Mon Jul 6 18:02:09 PDT 2015

Hi Tuan,

On 7/6/15 3:07 PM, Tuan Bach Quoc wrote:
> I was reading the documentation around the content blocker extension.
> there is one sentence that triggers my curiosity:
>
> If the rule compiler detects that a set of rules would negatively impact
> user experience, it refuses to load them and returns an error.
>
> The compiler will check the performance of the rules only once? or every
> time a page is loaded?
>
> Basically my concern is that the performance of the set of rules are
> also impacted by the page the user is currently loading. The performance
> of a set of rules could be different depending on which website it is
> applied to right ?
>
> Could we have more details on how the compiler works and how does it
> evaluate if the rules are "negatively impact user experience" ?
>
> Many thanks in advance for reading,

Basically, all the rules are combined together into a few giant state 
machines.

First, the triggers are grouped into sets that work well together. Then 
each group is transformed into the equivalent non-deterministic 
automatons (NFAs). The NFAs are then transformed into a deterministic 
machine (DFAs) and minimized.

When resulting machines are small, we combine them to reduce the number 
of machines and reach a good ratio machine/size.

Each machine is then lowered to bytecode for execution.

A big rule list that have similar expressions ends up being just 10-1000 
state machines.

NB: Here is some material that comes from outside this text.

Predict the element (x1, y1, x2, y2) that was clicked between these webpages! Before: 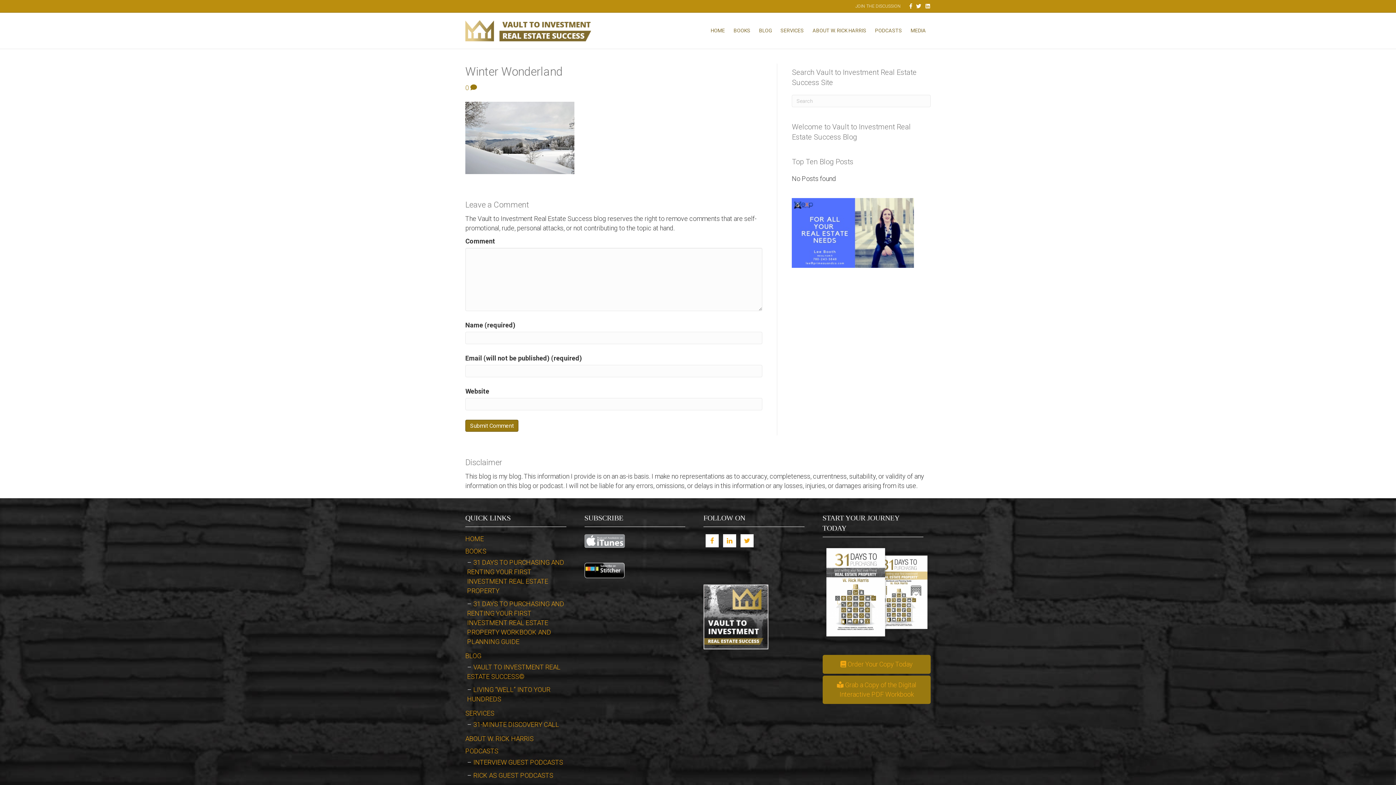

Evaluating them is usually very efficient (the worst 
case being: "128 * URL length * number of machines" instructions, which 
is a small number).

Since we are dealing with deterministic state machines, we have an idea 
of how fast they are ahead of time.

We could find the worst case by going through trough the graphs but we 
don't do that at the moment. Simple limits on the size and numbers of 
machines seems to serve us well so far.

---

To answer your perf-per-page question: we do not track the performance 
of extensions per page. In many cases, the time spent in Content 
Blockers is so small that it is not measurable anyway.

What we do is place various limits in the compiler to make sure that the 
machines stay efficient. We do that as we compile, we give up the 
compilation step.

---

The limits are still evolving. The current limits are not very 
restrictive because we want developers to experiment and tell us what 
works well and what doesn't.

There are many things we can do in the compiler when hitting a bad case 
but we need to know about it.

Many developers have been sending us their blocking lists and we are 
making dramatic improvements in response to what we discover.

I invite you to email me your biggest blocking lists. This is the kind 
of data that will help us improve those limits.

Benjamin